I feel the same, Jules. A couple of years ago, I was in a very bad way. My doctors seemed unconcerned, while I felt that I was getting worse. I was in the dark, and I was scared. I found this site, and being here encouraged me to research, seek advice, and be proactive.

I remember at the time being challenged by some of the members here – they questioned my decisions, and encouraged me to stand up for myself. It wasn’t always comfortable, and the disease itself, which crushed me with fatigue and pain and depression, made it difficult to stand up and take decisive action. With the encouragement of my companions here, and the knowledge that I got through this site, I finally gathered my wits, and engineered the care that got me on the road to disease control.

Was it always comfortable hearing what the others here had to say? Not at all. Some people here really challenged me and what they said even gave me some sleepless nights and made me cry. Was their opinion, even if it made me uncomfortable, worth considering? For sure. In fact, thanks to my companions here, today I consider myself to be as well as I could possibly be given that I have severe and destructive PsA. I am as well as I am in large part because I was challenged, pushed and supported by people here. For that I will always be grateful.

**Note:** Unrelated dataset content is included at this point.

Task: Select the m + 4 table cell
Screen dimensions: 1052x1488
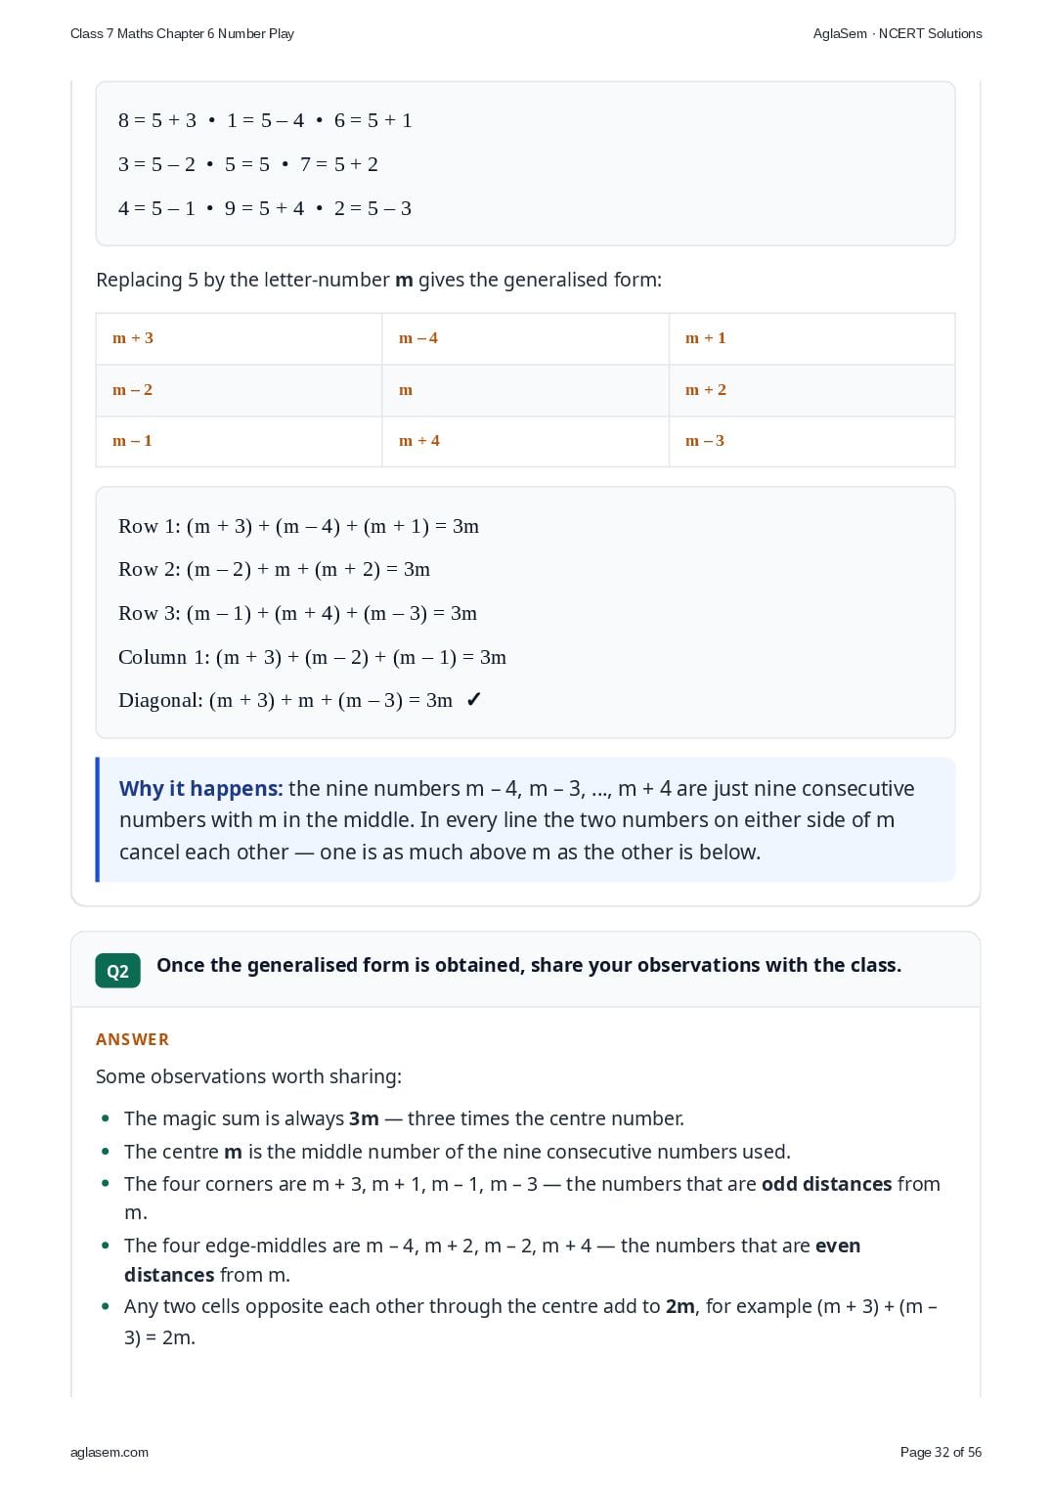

Ditto, Jules and Seenie! I couldn't be more thankful for LWPsA--I probably would never have gone on Enbrel if not for the kick in the pants I got from a couple mods and members last year about this time!!! I was pretty much the opposite of everyone else here--I kept trying to deny and defy the disease--I never thought I'd let it get the best of me, but yet it did because I was getting depressed--it was overtaking me physically and emotionally. I was at my wits end when I found this site, but not ready to give in and "subject" myself to the horrors of taking a biologic (so I thought).
Now, dealing with damaged feet, back and hands (and who knows what else is lurking) if I hadn't found this place I would definitely be way more of a wreck than I am!
Thanks, everybody, for all your kind help!